>> BEGIN PAGE TEXT

# .NEt Software Engineer, Job prospects in Dubai



## withaims (Nov 3, 2012)

Hi,
I am coming to Dubai to look for job opportunities next month. thanks to you guys, I have list of recruiters and a plan to work on.
But still I have few questions, I have seven years of experience in .NET application development including ASP.NET MVC, SharePoint, SQL Server, Entity Framework, JQuery, Javascript. I also have MCPD certification for ASP.NET and SharePoint.
I want to know, what kind of salary bracket I should expect and most importantly, how difficult would it be to get in ?

Thanks.


----------



## -Geek (Oct 31, 2012)

withaims said:


> Hi,
> I am coming to Dubai to look for job opportunities next month. thanks to you guys, I have list of recruiters and a plan to work on.
> But still I have few questions, I have seven years of experience in .NET application development including ASP.NET MVC, SharePoint, SQL Server, Entity Framework, JQuery, Javascript. I also have MCPD certification for ASP.NET and SharePoint.
> I want to know, what kind of salary bracket I should expect and most importantly, how difficult would it be to get in ?
> ...


To get the better idea about job market, visit few UAE job sites search for the skills you posses and you will defiantly have an clear idea about what companies are actually looking for. 

In UAE a lot of companies require employee to handle multiple tasks. So makeup your mind for that as well. 

On bayt.com you can also find the salary offered in dollars which will give you a clear idea about the salary.


----------

>> END PAGE TEXT
>> BEGIN DATA EXTRACT

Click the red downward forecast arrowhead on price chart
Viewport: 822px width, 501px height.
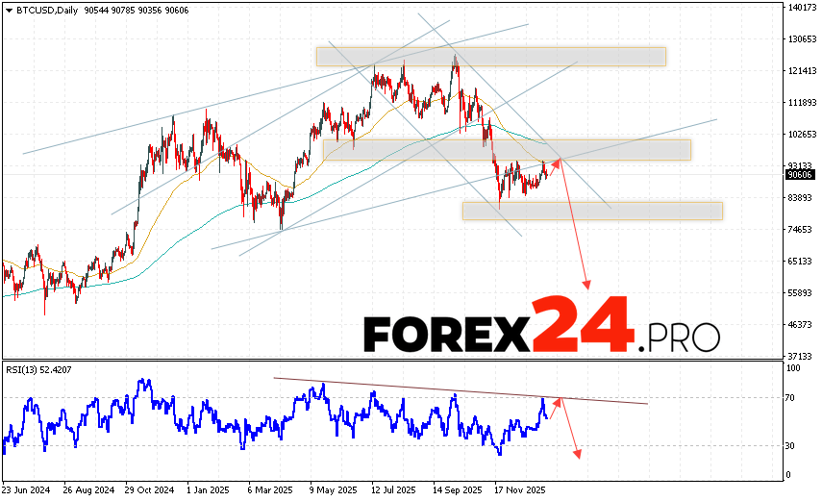point(587,285)
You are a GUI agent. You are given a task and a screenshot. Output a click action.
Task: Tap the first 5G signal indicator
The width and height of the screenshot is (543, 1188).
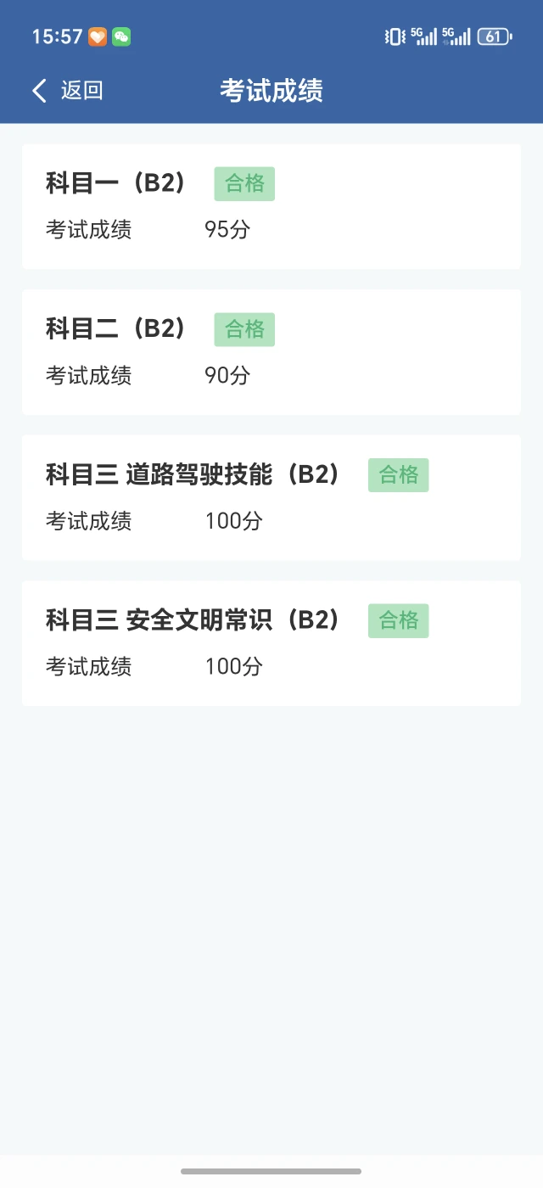(424, 36)
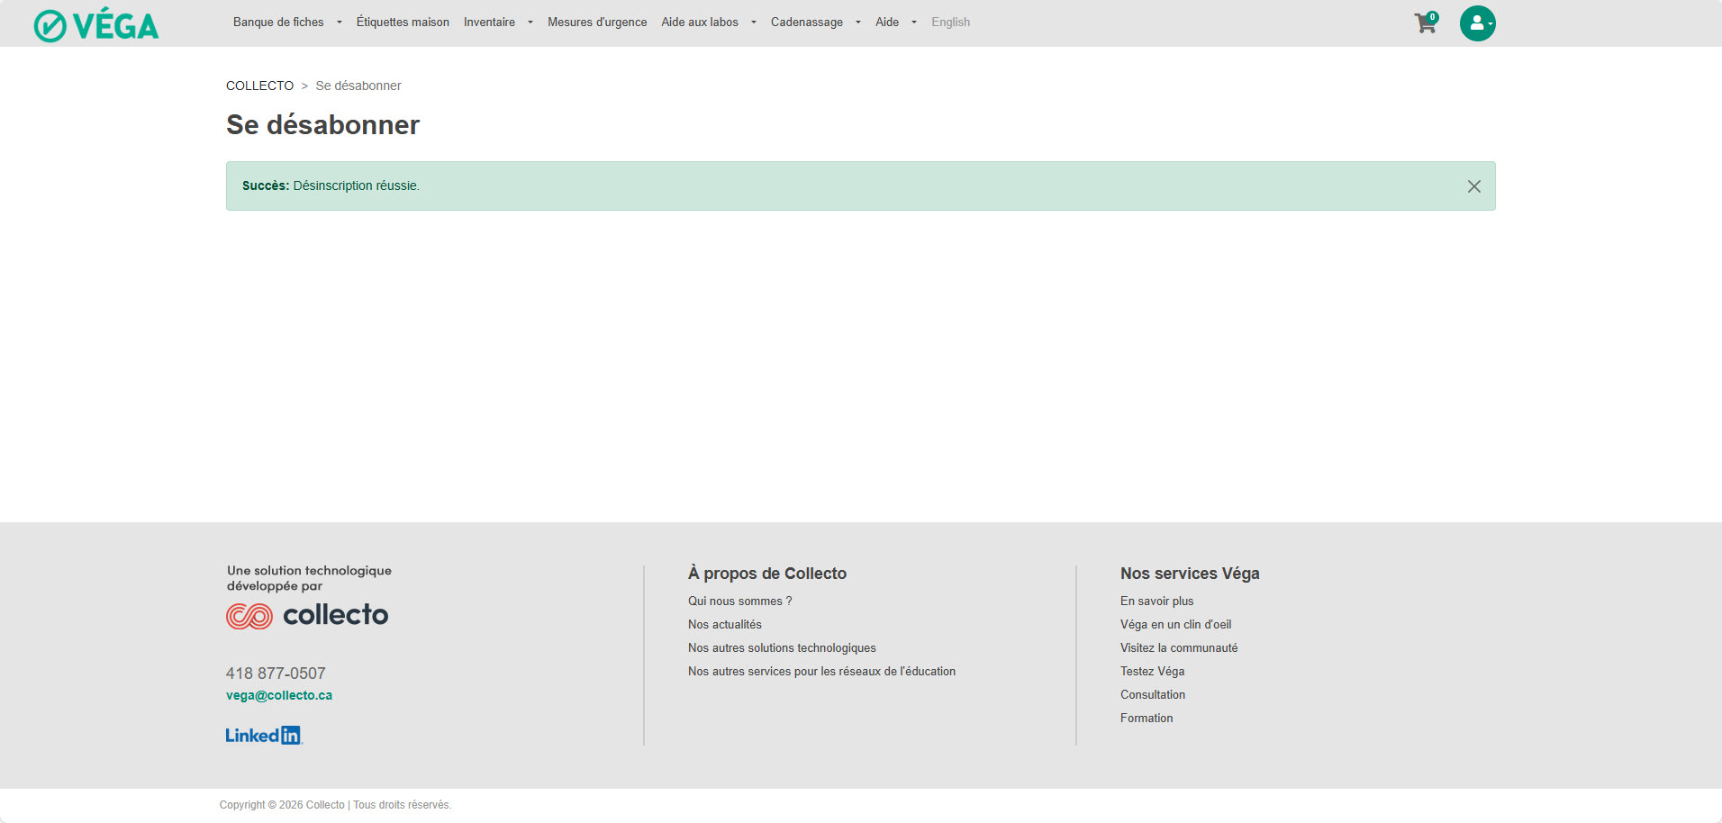Open Qui nous sommes ? link

739,601
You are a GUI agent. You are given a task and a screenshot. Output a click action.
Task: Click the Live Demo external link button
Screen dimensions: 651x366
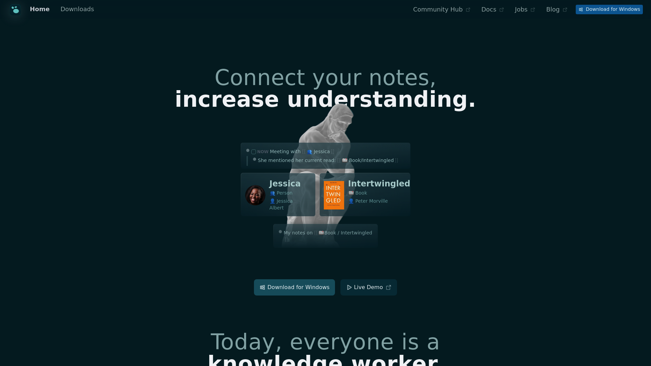(x=369, y=287)
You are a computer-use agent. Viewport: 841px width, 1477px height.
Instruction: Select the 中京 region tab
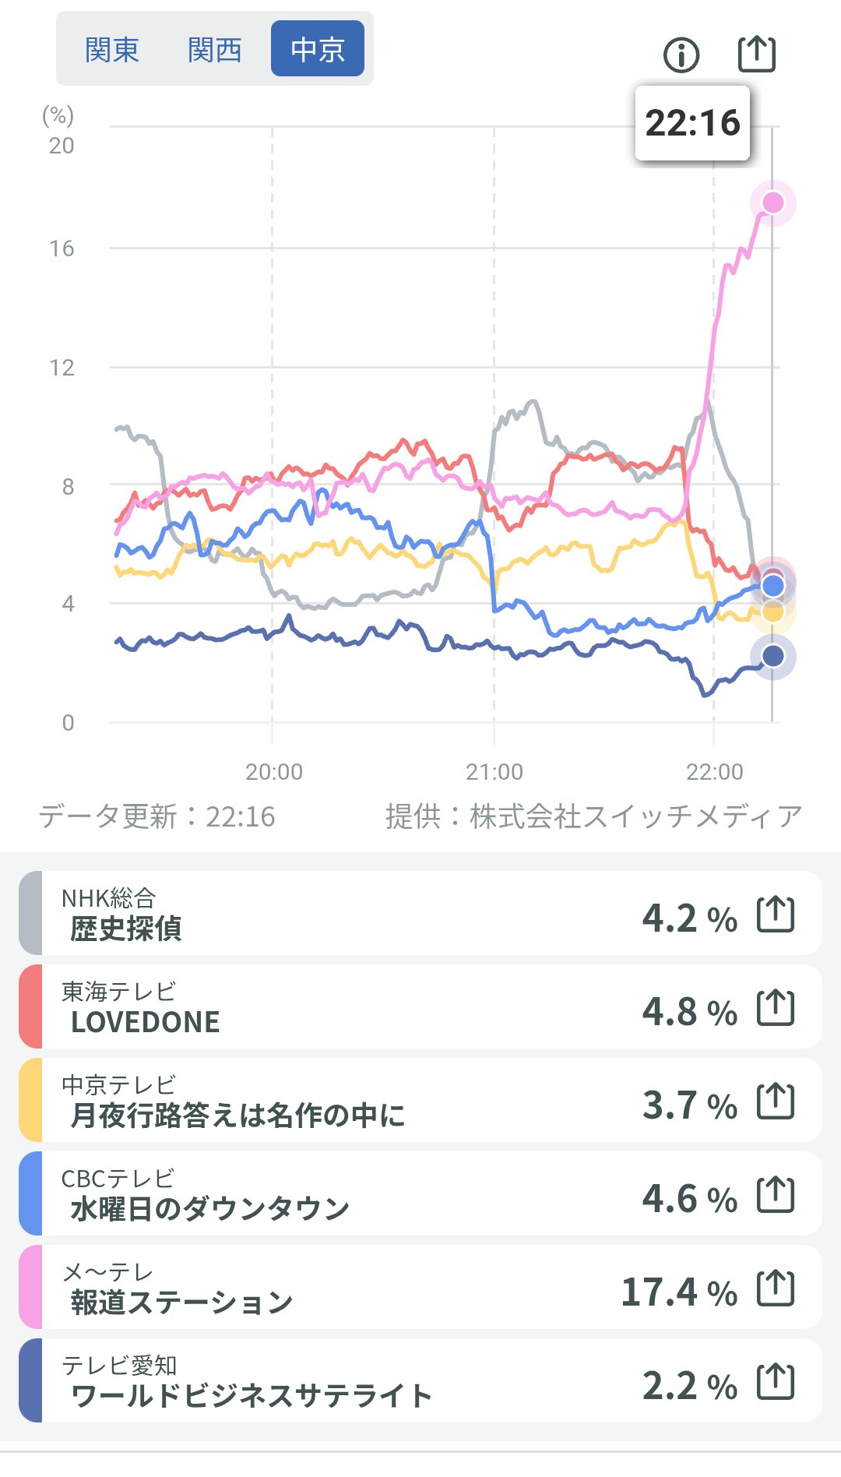coord(318,49)
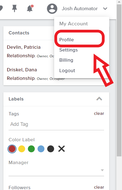Click the user avatar icon

[52, 9]
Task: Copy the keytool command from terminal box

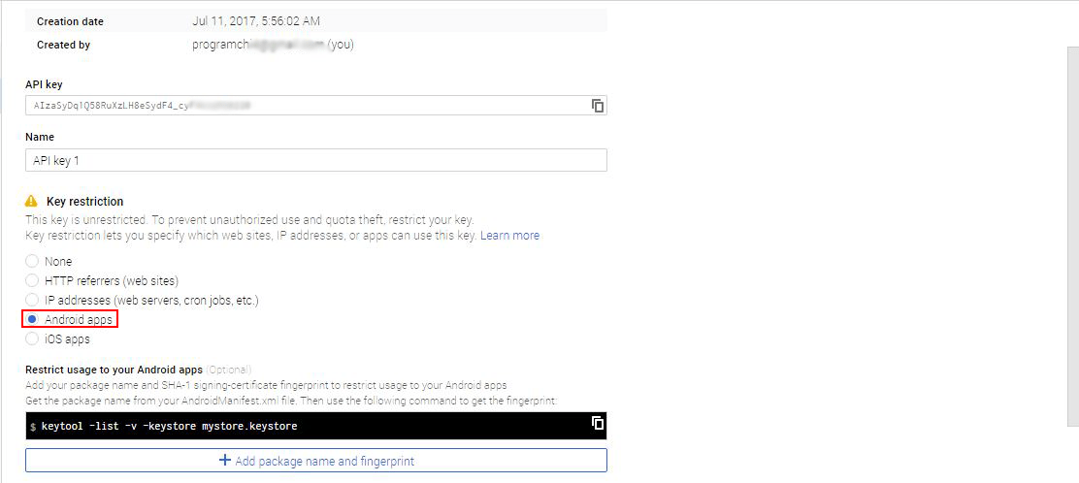Action: click(598, 423)
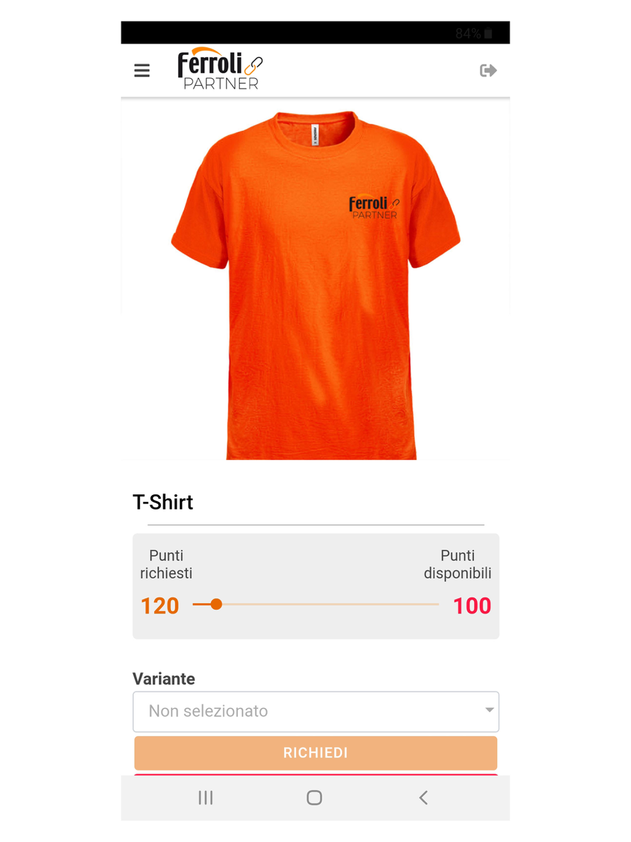Image resolution: width=631 pixels, height=842 pixels.
Task: Tap the logout arrow icon
Action: (x=488, y=71)
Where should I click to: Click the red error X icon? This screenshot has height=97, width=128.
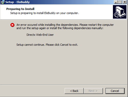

>> END DATA EXTRACT

**WHAT IS REQUIRED:** In the forum thread about .NET jobs in Dubai, which website is said to show salaries offered in dollars? The material is unrelated to the forum thread about .NET jobs in Dubai.

**EXERCISE RESULT:** bayt.com